Re: North-South Rail Link

https://twitter.com/yfreemark/status/1007766586818793473 is a thread with a good summary of some of the challenges with the Chicago airport to downtown tunnel plan.

I do wonder if experimentation with 12' diameter tunnels might lead to working out techniques that could scale up to more reasonable tunnel diameters. SpaceX didn't start with the Falcon Heavy, or even the Falcon 9; they started with the Falcon 1 rocket (which used just a single engine in the first stage of the rocket, vs the 9 engines in the Falcon 9 design that has handled the majority of their launches thus far), and it took three failures of the Falcon 1 (which they could barely afford the costs of) before the two successful Falcon 1 launches, after which they switched to the Falcon 9 (which seems to have a lower cost per pound to orbit but higher cost per failed launch).
 
Re: North-South Rail Link

As far as I can tell the Boring Company is a used TBM that Musk picked up on Craigslist somewhere and a crew to run it. Unlike space transportation or electric cars, tunnel digging seems to be a field where best practices are fairly well established and there's a lot less scope for the sort of out-of-the-box thinking that characterizes Musk's successful ventures. I have the feeling this one's going to crash and burn.
 
Re: North-South Rail Link

As far as I can tell the Boring Company is a used TBM that Musk picked up on Craigslist somewhere and a crew to run it.

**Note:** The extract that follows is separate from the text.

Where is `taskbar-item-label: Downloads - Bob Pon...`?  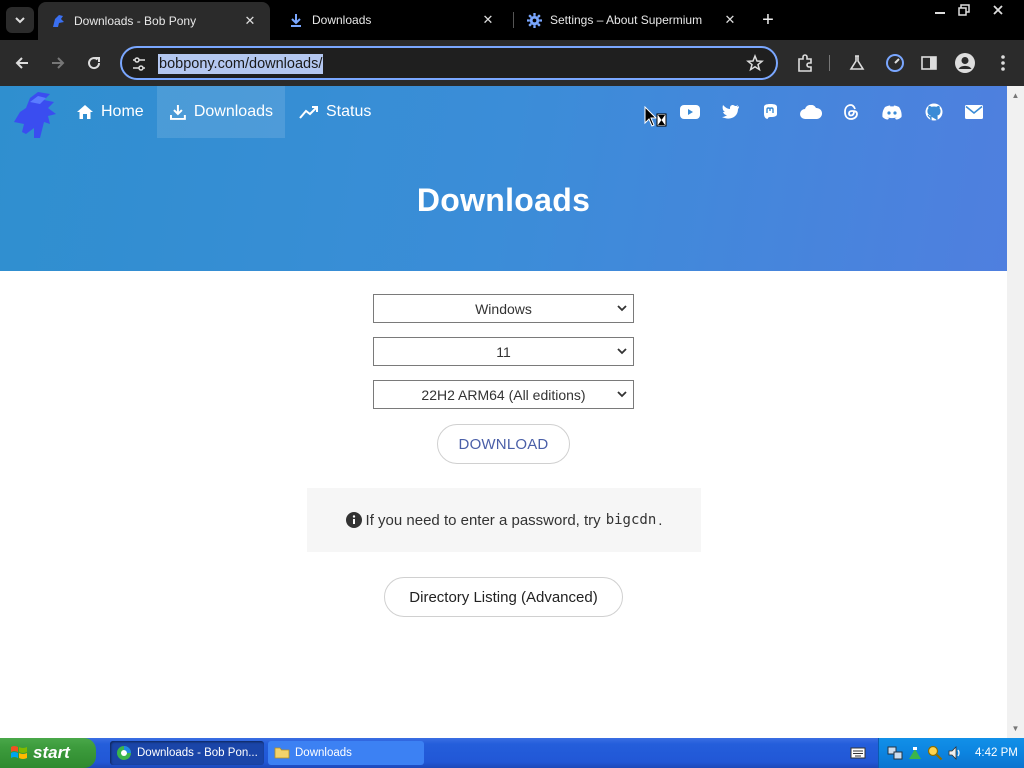 taskbar-item-label: Downloads - Bob Pon... is located at coordinates (198, 753).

Have you watched 13:10 to 13:20 of The Boring Company Information Session?

Unlike space transportation or electric cars, tunnel digging seems to be a field where best practices are fairly well established and there's a lot less scope for the sort of out-of-the-box thinking that characterizes Musk's successful ventures. I have the feeling this one's going to crash and burn.

The limitations current TBMs have in terms of not being able to dig out stations that are wider diameter than the tunnel away from the station, and often being abandoned when a tunnel is completed, seem like things that might have room for improvement.